In March 2016, Google’s AlphaGo AI, powered by their DeepMind technology beat Lee Sedol, the world’s top Go player. To contextualize this, the program learned everything humanity knows about the game of Go over 2500 years in just 3 games. By Game 3, the AI began to make erratic moves that had no strategic reason to them simply to see how Lee Sedol would react, so it could learn more. Lee said of the experience “I kind of felt powerless.” To the contrary, the AI would not have been able to beat Lee had he not personally transferred his knowledge to AlphaGo by playing it.

Lee Sedol versus AlphaGo

The future for humans

What does the future hold for humans in the bot age?

Well, that all depends on how much humans value their time over knowledge and life experience versus how much bots value human knowledge and life experience.

As humans give bots artificial senses and share their life experiences and knowledge with bots, the bots become more human. Humans may also want attach their senses directly to bots to take advantage of greater computation abilities and enhance cognitive abilities. Ray Kurzweil calls this the singularity and it is inevitable on some time scale.

Humanity merging with machines

There are some functions though, that humans should hold on to as long as possible without merging into the bots, such as interpretation of raw data. Crunching data and mining data are fine tasks for the bots but we should hold on to the ability to formulate questions around data like:

“Why is X happening?”

“What is the benefit of X?”

“What are the consequences / costs of not X?”

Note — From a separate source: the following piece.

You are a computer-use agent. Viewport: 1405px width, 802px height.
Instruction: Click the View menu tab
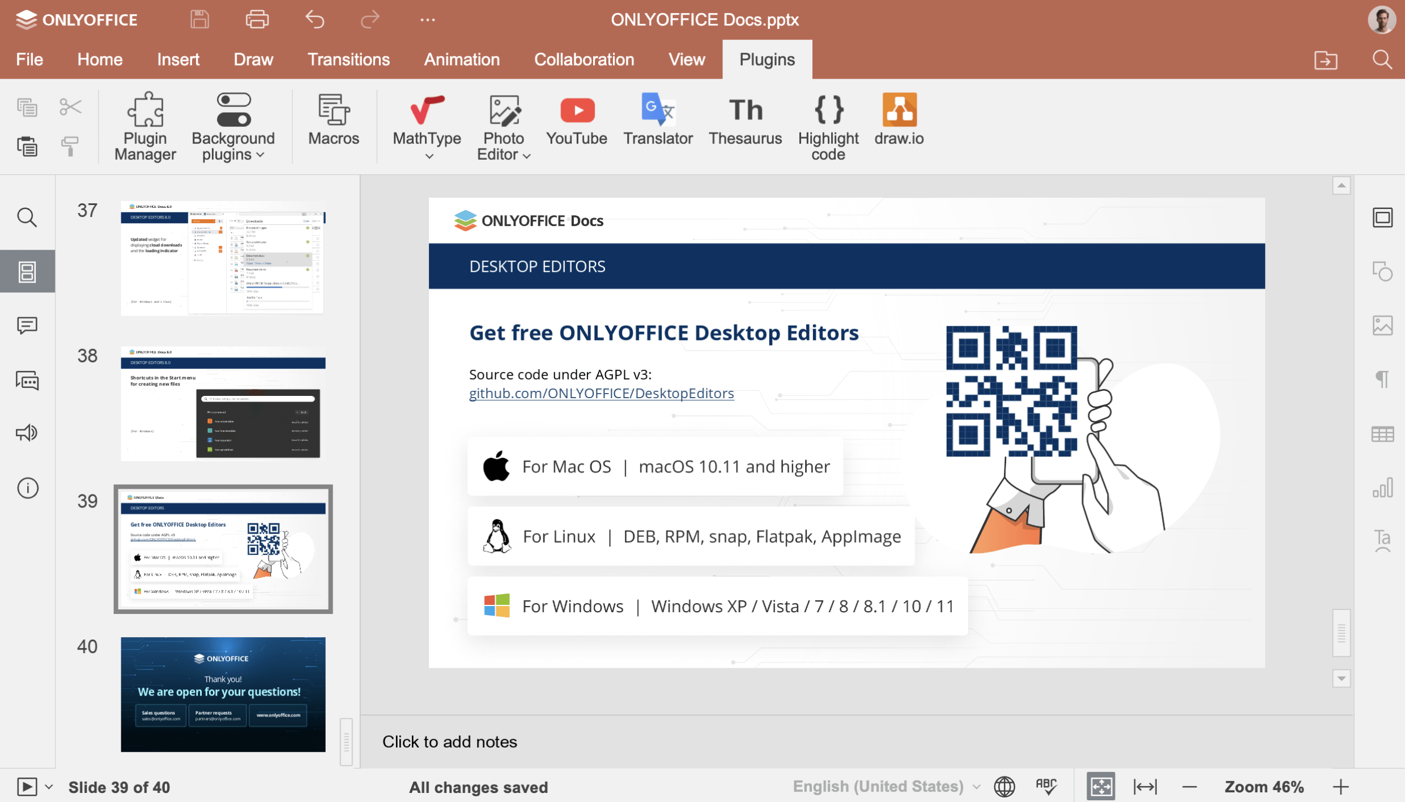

The next generation Turing Test may well be ability to tell between a human and computer data scientist

Humanity inside the machine

We have a moral imperative to leverage technology to raise humanity up from grunt work to smart, purposeful work.

We also have a moral imperative to make sure we do this sustainably. We have an easier time supporting factory floor robots that take over the mind-numbing and possibly laborious task of putting a cog in a box repeatedly than supporting an all-in-one agricultural bots that replace the job of a farmer.

Finally, if advances in AI and really smart bots are made possible by massive networks of computers, we need to invest in massive networks of human intelligence for balance. We need to create a word in which:

Everyone is valuable and no one is alone

To achieve this, humanity must:

  1. Venture beyond the social graph to a graph of human knowledge connected by shared life experiences and purpose, not friend nodes

2. Recognize and reward human knowledge and experience to ensure that humans continue to own these most valuable assets

3. Consistently evolve from grunt work to smart work until “work” feels more like purpose than labor. We need to measure this impact as perceived increases in quality of life

4. Make sure nobody is left behind in their individual journey of lifelong learning

As we leverage bots to evolve humanity we need to make sure we retain our humanity in the process. It has taken millions of years of evolution to get us there and the future is what we make of it.